Direction 1:
In the reflection on Lent, reproduce the part that begins with the words containing "In the upcoming" and ends with "new life ourselves.".
Direction 2:
Answer these questions from the reflection on Lent:
(a) Which fire department's engines began arriving at the scene of the explosion?
(b) What three acts of Lent are named?
(c) In the scrutinies, what will the Church ask the catechumens to do?

Text block:
After I saw, felt, and heard the house explode, I said, “Lord, have mercy!”, called 911 to give any information I had, and then rushed to get my State Police jacket on, find my flashlight, and run to see what had happened. As the fire engines from Flint Fire Department started to arrive on scene, I then started directing traffic so that emergency vehicles could get access to the scene.
Often, we don’t know what we will do unless we are tested. If we are wise, we make plans for disasters, or maybe we just daydream about scenarios where we are the hero, but until that situation arises in our life, it’s just theory. When life throws a situation at us where we need to react, we find out if our planning or our daydreaming was just wishful thinking, or if we really could respond in a heroic way to a life-changing event.
The same is true in our faith life. In order to find out our true physical strength, we have to test our muscles and put them under pressure. In order to find out our true spiritual strength, and what virtues we have, by the grace of God, cultivated in our life, we have to be in situations where we can choose virtue or we can choose vice. It doesn’t matter if we think we are a saint and we would never choose evil. Only when we are in a situation when we can choose either to do good or to do evil do we really learn how much we value following God’s way rather than our own, or the way of the world.
Take, for example, being put into a situation where we have done something wrong, maybe even something small, but someone notices and asks us if we are responsible. Maybe we even have friends around us to add to the situation with some peer pressure. When asked if we did something wrong, would we tell the truth, or would we lie? The lie may seem easier, and may, whether for a short or even a long time, keep us out of trouble. But we know that lying is wrong, a sin against God who is truth. So what do we do? It is so easy to fold under the pressure, and give in to what we think will be easier and cause less punishment for us. Maybe we even convince ourselves that it’s not that bad, or that we can do so much more good if we are allowed to lie in just this one case. But, of course, if we start to lie now, we are more likely to lie later. And a basic principle of morality is that you cannot do evil to achieve a good: it makes the whole scenario evil.
In the upcoming forty days of Lent, we will test our spiritual muscles out again. Our acts of prayer, fasting, and almsgiving (or the lack thereof) will tell us exactly what kind of fruit our life of grace has borne thus far. When faced with a spiritual struggle, our true mettle comes out, what we are made of, and we learn where we need to grow in following Christ. God reveals to us our shortcomings, not to beat us up with them, but to help us to know the ways in which we need to open ourselves to His grace to be better followers of Christ. God gives us this special time to turn away from sin and be faithful to the Gospel so that we can rejoice even more in the new life that Christ won by His Passion, Death, and Resurrection, and live that new life ourselves.
Our catechumens who will be sent today by us to the Rite of Election, will also be tested in these weeks of Lent. In the scrutinies, the Church will ask them to review their own life and put behind them all that does not conform to Christ. They will reflect on how much their thirst for the new life Christ gives; on the areas of their life in which they are blind to sin; on the death that sin has caused in their lives. But it won’t end there, just as Good Friday is not the end of the story.
Because God wants to help us through these trials. We cannot grow in holiness on our own. Without God’s grace, we have no chance to live a holy life. So as we grow in awareness through our trials, don’t be afraid to call upon God and ask for the help that we each need to live the new life of Christ.
Until we are tested, we don’t really know how we would react. May these upcoming Lenten days test us, show us our shortcomings, and open us to the grace and mercy of God who strengthens us to follow Christ on his pilgrimage through the desert. May we allow God’s grace to make us bear good fruit as we remove the splinters of sin from our lives.

Raw data:
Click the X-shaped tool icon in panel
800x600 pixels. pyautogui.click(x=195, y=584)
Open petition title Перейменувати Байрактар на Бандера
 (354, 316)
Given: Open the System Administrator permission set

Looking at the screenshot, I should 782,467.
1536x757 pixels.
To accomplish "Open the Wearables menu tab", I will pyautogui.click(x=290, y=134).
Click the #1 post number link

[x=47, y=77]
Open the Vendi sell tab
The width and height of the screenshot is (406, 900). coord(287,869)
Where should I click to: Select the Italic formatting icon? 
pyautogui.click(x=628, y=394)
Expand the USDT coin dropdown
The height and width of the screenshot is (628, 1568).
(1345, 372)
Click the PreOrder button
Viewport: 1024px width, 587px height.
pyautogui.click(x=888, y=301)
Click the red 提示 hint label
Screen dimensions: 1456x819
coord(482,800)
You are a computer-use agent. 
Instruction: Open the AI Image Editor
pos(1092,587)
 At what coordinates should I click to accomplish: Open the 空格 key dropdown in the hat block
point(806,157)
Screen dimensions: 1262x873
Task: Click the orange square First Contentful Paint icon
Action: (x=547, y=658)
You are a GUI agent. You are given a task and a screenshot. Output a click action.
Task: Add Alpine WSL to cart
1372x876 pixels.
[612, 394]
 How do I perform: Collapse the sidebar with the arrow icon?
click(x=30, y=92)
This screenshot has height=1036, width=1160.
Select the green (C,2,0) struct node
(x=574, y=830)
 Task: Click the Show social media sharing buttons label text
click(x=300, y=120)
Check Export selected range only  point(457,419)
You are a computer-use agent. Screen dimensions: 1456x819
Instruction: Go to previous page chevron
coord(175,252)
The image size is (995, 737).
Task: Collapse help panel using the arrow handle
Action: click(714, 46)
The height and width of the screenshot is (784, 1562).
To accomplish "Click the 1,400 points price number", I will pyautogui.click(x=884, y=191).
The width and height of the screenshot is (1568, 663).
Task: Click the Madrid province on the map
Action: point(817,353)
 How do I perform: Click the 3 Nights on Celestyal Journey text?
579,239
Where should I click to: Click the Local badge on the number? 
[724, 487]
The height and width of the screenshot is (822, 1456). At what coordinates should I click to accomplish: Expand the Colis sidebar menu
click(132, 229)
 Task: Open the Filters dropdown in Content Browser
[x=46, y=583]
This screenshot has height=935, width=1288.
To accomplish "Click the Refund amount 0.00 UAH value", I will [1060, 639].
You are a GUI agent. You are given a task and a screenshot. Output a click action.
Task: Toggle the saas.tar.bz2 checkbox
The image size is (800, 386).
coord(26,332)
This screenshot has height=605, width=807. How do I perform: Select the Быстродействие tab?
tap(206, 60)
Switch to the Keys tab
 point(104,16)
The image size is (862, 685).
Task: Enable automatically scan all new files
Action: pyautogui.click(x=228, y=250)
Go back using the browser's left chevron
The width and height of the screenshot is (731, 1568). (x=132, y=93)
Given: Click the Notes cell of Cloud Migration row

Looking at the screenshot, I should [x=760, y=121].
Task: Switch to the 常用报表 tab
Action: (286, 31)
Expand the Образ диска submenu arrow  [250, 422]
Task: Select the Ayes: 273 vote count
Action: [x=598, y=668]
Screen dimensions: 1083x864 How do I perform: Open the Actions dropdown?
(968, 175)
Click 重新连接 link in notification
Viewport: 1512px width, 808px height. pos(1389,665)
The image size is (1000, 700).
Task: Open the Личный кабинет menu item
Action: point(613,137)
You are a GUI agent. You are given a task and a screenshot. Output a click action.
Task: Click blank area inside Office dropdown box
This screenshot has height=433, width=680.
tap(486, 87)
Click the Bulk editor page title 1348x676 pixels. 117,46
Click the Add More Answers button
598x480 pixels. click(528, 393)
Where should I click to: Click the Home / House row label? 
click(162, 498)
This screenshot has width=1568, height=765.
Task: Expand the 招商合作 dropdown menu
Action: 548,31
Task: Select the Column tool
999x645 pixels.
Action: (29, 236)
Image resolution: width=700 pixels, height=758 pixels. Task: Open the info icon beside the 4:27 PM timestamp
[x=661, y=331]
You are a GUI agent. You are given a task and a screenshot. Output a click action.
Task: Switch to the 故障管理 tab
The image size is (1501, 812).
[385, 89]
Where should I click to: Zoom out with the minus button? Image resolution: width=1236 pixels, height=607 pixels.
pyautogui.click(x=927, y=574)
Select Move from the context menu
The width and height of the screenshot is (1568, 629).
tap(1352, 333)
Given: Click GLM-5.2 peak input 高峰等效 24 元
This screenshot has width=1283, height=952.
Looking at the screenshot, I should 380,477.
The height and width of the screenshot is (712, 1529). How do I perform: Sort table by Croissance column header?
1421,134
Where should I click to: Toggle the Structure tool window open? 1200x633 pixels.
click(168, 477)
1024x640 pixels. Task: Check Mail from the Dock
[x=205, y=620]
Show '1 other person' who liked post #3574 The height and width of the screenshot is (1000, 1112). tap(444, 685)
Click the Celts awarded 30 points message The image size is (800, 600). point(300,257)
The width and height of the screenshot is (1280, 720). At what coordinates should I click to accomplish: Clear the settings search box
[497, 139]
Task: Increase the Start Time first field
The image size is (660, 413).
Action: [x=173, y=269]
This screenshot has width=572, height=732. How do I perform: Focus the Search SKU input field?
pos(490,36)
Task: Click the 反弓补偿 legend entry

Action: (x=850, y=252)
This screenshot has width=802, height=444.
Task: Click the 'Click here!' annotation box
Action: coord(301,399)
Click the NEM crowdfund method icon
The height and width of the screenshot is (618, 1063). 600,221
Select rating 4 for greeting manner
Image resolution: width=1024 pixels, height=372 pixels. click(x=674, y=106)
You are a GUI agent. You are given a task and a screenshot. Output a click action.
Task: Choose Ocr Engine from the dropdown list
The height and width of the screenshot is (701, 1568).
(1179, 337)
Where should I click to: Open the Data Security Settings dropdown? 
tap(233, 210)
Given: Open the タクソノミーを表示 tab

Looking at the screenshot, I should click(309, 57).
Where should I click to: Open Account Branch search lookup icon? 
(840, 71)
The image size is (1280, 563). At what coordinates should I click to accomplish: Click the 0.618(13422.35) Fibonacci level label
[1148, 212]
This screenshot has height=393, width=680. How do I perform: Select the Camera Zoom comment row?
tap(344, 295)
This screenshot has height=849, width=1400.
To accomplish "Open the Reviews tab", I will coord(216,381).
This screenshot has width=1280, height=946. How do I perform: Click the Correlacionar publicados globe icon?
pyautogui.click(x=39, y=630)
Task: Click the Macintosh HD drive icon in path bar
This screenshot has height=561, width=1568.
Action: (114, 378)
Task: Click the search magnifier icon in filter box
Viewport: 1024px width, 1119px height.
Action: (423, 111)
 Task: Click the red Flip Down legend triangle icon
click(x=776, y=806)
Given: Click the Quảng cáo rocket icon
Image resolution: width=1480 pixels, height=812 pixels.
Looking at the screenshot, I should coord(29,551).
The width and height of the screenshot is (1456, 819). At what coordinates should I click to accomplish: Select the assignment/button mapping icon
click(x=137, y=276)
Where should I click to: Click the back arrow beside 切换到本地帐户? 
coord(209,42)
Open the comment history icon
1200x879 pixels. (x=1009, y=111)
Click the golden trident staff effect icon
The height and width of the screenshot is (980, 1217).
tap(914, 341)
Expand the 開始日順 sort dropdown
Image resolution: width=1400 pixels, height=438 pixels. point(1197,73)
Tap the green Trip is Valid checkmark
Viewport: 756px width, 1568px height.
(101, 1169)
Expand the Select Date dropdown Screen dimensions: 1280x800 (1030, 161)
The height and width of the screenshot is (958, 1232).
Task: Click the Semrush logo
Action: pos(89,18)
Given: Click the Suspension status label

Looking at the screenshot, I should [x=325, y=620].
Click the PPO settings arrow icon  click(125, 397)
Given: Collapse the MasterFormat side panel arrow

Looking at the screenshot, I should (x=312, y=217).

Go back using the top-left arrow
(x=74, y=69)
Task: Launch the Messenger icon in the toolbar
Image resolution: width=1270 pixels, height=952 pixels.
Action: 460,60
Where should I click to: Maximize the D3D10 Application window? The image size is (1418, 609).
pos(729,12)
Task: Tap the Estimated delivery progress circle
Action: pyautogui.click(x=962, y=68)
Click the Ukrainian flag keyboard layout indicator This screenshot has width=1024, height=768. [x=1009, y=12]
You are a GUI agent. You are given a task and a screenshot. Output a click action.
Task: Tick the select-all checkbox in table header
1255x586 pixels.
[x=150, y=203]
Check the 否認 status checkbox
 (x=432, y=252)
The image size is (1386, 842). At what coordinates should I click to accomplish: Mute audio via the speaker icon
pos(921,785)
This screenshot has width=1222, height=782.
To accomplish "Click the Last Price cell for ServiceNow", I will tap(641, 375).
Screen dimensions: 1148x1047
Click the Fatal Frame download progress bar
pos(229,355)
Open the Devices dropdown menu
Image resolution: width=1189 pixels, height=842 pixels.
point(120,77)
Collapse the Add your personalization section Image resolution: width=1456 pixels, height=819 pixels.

Correct response 1:
In the upcoming forty days of Lent, we will test our spiritual muscles out again. Our acts of prayer, fasting, and almsgiving (or the lack thereof) will tell us exactly what kind of fruit our life of grace has borne thus far. When faced with a spiritual struggle, our true mettle comes out, what we are made of, and we learn where we need to grow in following Christ. God reveals to us our shortcomings, not to beat us up with them, but to help us to know the ways in which we need to open ourselves to His grace to be better followers of Christ. God gives us this special time to turn away from sin and be faithful to the Gospel so that we can rejoice even more in the new life that Christ won by His Passion, Death, and Resurrection, and live that new life ourselves.

Correct response 2:
(a) Flint Fire Department
(b) Prayer, fasting, and almsgiving
(c) Review their own life and put behind them all that does not conform to Christ